• [REQUIREMENT]: Return, word for word, only the lines from the one containing "Click the sad" through the last line of the entries.

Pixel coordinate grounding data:
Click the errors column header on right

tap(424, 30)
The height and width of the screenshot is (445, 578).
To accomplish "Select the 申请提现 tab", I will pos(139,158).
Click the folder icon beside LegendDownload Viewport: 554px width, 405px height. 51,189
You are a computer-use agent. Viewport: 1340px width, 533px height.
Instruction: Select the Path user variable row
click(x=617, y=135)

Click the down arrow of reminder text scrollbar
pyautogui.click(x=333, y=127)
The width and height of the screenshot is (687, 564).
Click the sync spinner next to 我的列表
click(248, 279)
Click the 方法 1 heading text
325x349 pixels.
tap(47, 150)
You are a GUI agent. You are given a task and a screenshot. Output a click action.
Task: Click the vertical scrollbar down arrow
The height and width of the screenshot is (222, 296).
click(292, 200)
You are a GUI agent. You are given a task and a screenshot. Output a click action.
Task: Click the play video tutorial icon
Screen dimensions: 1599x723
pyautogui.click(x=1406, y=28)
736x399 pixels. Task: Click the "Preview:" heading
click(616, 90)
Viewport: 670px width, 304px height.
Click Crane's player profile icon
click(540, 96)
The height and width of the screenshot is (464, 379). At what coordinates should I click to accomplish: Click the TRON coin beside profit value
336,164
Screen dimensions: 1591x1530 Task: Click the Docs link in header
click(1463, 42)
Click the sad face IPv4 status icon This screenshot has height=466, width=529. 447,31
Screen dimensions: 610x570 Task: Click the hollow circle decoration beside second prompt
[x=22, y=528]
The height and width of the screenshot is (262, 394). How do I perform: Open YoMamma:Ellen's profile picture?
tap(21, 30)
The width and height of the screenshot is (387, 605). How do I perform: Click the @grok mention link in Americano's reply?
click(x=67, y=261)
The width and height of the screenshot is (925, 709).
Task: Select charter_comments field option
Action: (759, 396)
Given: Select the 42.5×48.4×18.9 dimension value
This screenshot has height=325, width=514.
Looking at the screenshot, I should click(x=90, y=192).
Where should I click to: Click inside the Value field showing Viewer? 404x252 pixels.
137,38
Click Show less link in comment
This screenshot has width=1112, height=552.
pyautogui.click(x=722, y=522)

• [REPLY TO THE EXERCISE]:
Click the sad face IPv4 status icon This screenshot has height=466, width=529. 447,31
Screen dimensions: 610x570 Task: Click the hollow circle decoration beside second prompt
[x=22, y=528]
The height and width of the screenshot is (262, 394). How do I perform: Open YoMamma:Ellen's profile picture?
tap(21, 30)
The width and height of the screenshot is (387, 605). How do I perform: Click the @grok mention link in Americano's reply?
click(x=67, y=261)
The width and height of the screenshot is (925, 709).
Task: Select charter_comments field option
Action: (759, 396)
Given: Select the 42.5×48.4×18.9 dimension value
This screenshot has height=325, width=514.
Looking at the screenshot, I should click(x=90, y=192).
Where should I click to: Click inside the Value field showing Viewer? 404x252 pixels.
137,38
Click Show less link in comment
This screenshot has width=1112, height=552.
pyautogui.click(x=722, y=522)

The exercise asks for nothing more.